On November 9, it was announced that although the film was otherwise ready for release, reshoots had been commissioned with Christopher Plummer replacing Spacey in the role of Getty. Despite his earlier statements to the contrary, Scott claimed that Plummer had been his original choice play the role, and that studio executives had persuaded him to cast the "bigger name" Spacey. Spacey still appears in one wide shot that would have been too expensive or complex to reshoot before the deadline; the scene features Getty disembarking from a train in the desert, but Spacey's face is not visible.

Reshoots with Plummer ran from November 20 to 29, with the first footage of Plummer in the role released the same day they concluded. Reshoots cost $10 million, bringing the film's final production budget to $50 million.

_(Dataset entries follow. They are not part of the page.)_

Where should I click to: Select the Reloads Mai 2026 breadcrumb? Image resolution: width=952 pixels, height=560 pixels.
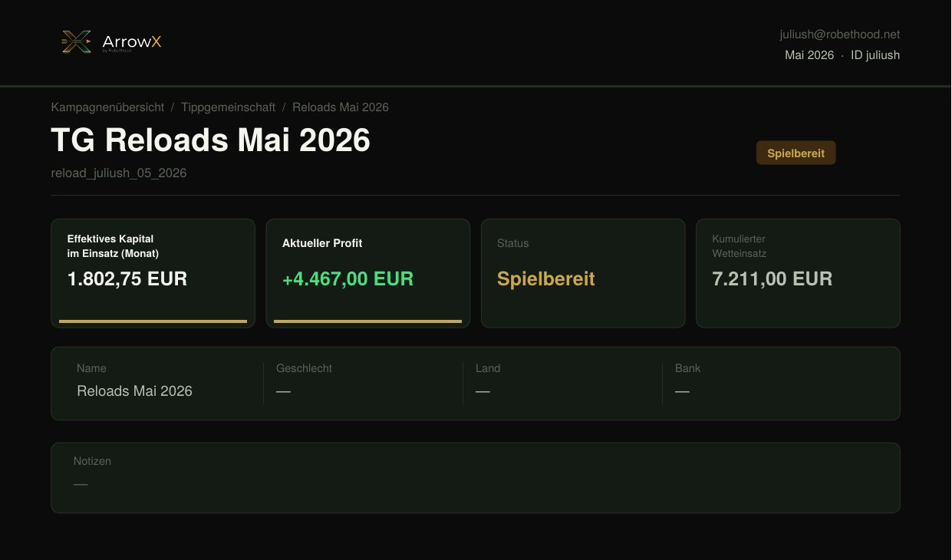click(341, 107)
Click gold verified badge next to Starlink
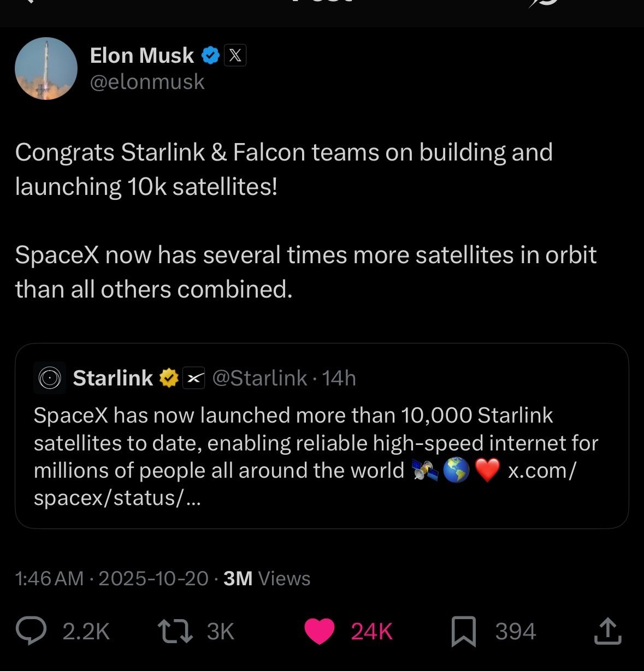This screenshot has height=671, width=644. [169, 378]
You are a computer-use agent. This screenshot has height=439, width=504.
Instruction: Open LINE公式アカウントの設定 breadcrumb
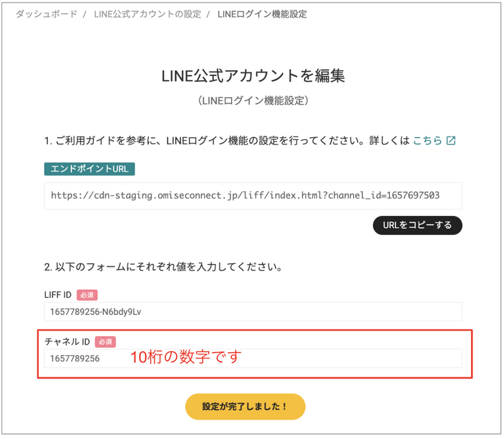pos(148,14)
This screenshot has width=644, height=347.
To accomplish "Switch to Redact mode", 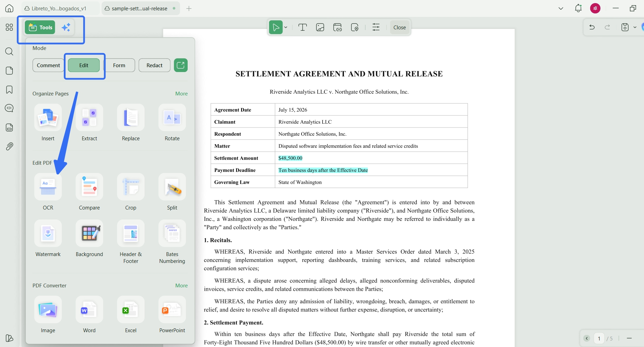I will 155,65.
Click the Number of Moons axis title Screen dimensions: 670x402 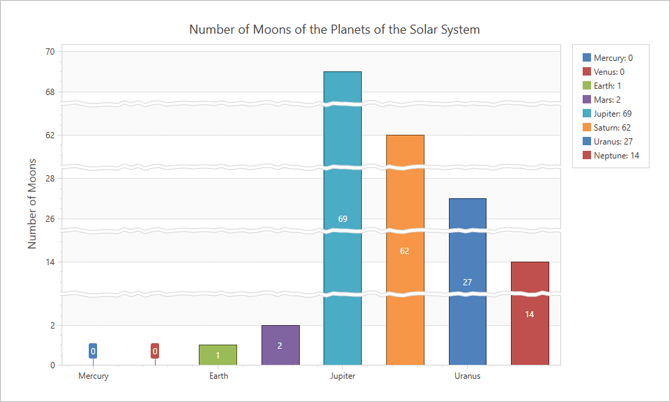pos(32,203)
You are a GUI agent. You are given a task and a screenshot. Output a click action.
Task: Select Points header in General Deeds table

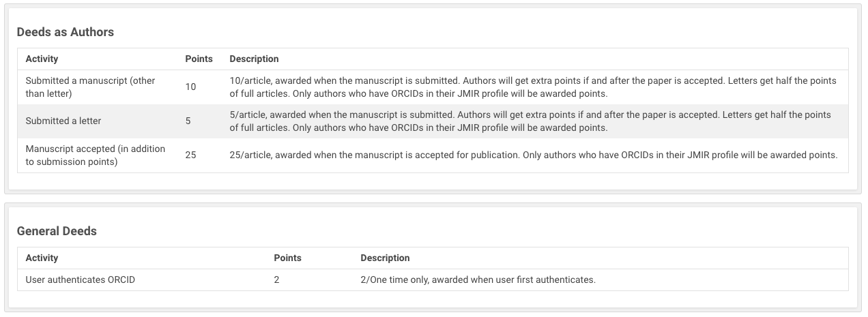click(287, 258)
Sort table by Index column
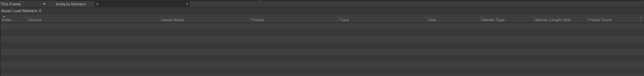 click(7, 20)
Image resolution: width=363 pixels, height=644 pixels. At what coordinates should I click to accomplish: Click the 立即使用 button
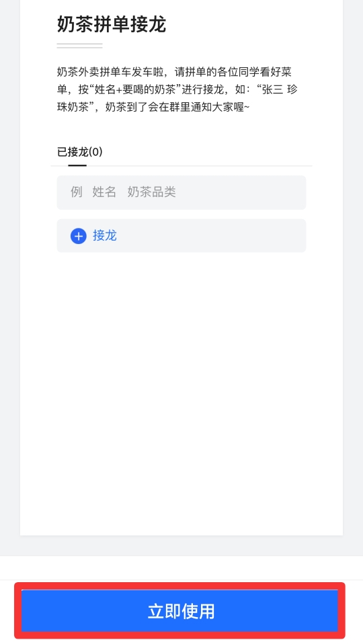pos(180,611)
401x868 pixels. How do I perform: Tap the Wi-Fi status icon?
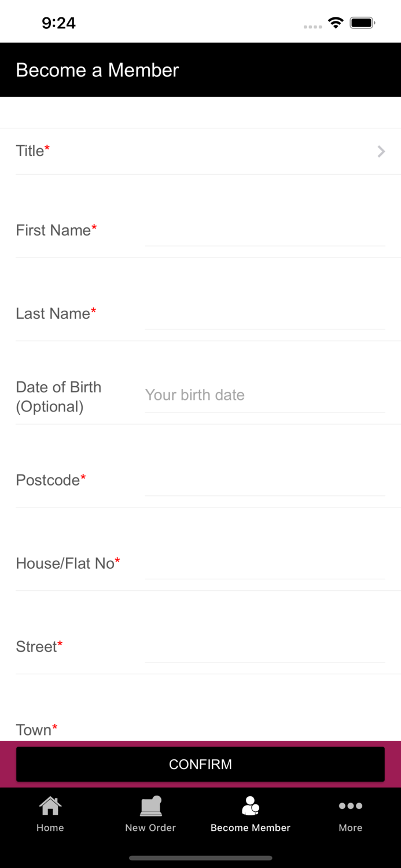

While it was initially reported that the actors had filmed the reshoots for free, it was later revealed that Wahlberg had in fact been paid $1.5 million while Williams received only $80 in per diems. Wahlberg's fee for the original shooting is alleged by The Hollywood Reporter to have been $5 million, while Williams' is reported to have been paid $625,000. The New York Times reported that Wahlberg was paid 80 percent less than his usual fee, and the $1.5 million he received for reshoots was in addition to this; USA Today reported that he was able to command the additional fee by exercising a clause in his contract that gave him approval over his co-stars, refusing to agree to Plummer's casting until he was guaranteed the extra pay. As a result of backlash brought on by the disparity in the actors' pay, Wahlberg announced he would donate the $1.5 million to the Time's Up Legal Defense Fund in Williams' name.

Release
The film premiered at the Samuel Goldwyn Theater in Beverly Hills, California on December 18, 2017. In the United States, the film was originally slated for a release on December 22, 2017, but two weeks before its debut, it was pushed to December 25, to avoid competition with Star Wars: The Last Jedi. It was released on digital on March 27, 2018, and on DVD/Blu-ray on April 10, 2018.

Reception

Box office
All the Money in the World grossed $25.1 million in the United States and Canada and $31.8 million in other territories, for a worldwide total of $56.9 million, against a production budget of $50 million.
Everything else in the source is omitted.